EXERCISE - From the listing below, copy only the lines from the line that contains "[Previously undocumented rootkit" to the line that contains "Sign up (941, 1407)", counting those two lines as part of the copy.

DATA IN THIS EXERCISE -
========================================================================

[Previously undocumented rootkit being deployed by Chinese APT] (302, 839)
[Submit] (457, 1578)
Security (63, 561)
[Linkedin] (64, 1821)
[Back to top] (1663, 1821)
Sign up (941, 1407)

========================================================================

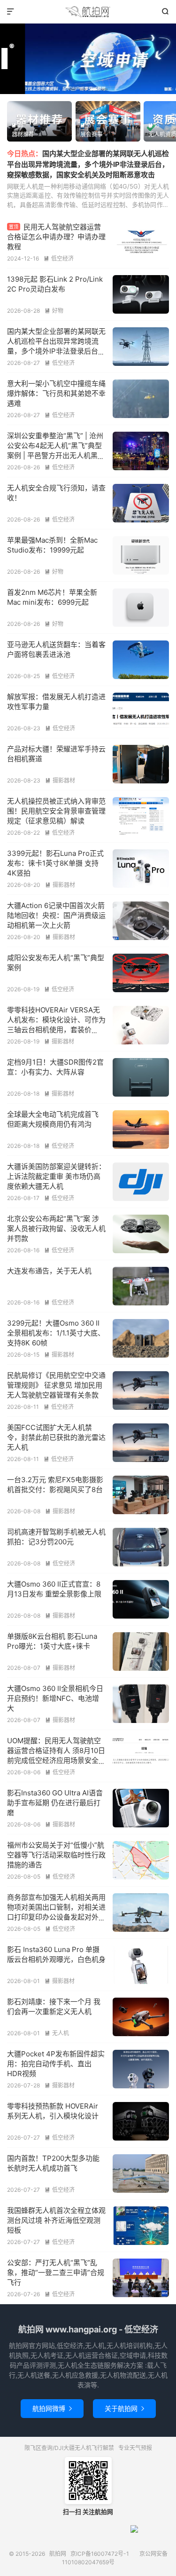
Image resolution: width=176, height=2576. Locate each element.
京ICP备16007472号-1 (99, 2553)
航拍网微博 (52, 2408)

========================================================================

EXERCISE ANSWER -
[Previously undocumented rootkit being deployed by Chinese APT] (302, 839)
[Submit] (457, 1578)
Security (63, 561)
[Linkedin] (64, 1821)
[Back to top] (1663, 1821)
Sign up (941, 1407)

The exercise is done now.